_Set problem_
Could you rewrite the listing starting with the line that contains "This screenshot has height=1372, width=2576." and going on through its end, with "Describe" changed to "Identify" and nothing else altered? Give back only those lines.

_Recorded data_
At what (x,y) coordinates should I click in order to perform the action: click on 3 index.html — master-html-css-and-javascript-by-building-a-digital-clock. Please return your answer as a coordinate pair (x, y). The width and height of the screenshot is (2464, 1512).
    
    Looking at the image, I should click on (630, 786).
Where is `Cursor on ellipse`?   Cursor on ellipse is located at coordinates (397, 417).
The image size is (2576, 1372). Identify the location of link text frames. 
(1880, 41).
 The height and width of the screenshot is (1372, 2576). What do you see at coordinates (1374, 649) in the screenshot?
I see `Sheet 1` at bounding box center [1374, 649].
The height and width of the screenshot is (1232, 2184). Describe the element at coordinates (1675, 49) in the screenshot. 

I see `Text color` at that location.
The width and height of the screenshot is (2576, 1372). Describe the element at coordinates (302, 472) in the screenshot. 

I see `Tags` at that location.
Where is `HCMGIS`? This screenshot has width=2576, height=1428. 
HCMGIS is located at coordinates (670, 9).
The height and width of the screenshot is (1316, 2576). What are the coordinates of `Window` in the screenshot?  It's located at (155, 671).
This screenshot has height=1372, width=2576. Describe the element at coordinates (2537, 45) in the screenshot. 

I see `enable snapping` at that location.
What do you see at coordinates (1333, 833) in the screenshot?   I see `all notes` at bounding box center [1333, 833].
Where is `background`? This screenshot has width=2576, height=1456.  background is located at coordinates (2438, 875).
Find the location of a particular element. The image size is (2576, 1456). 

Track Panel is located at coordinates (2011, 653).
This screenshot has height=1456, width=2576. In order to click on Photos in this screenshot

_Problem solution_
This screenshot has height=1372, width=2576. Identify the element at coordinates (2537, 45) in the screenshot. 

I see `enable snapping` at that location.
What do you see at coordinates (1333, 833) in the screenshot?   I see `all notes` at bounding box center [1333, 833].
Where is `background`? This screenshot has width=2576, height=1456.  background is located at coordinates (2438, 875).
Find the location of a particular element. The image size is (2576, 1456). 

Track Panel is located at coordinates (2011, 653).
This screenshot has height=1456, width=2576. In order to click on Photos in this screenshot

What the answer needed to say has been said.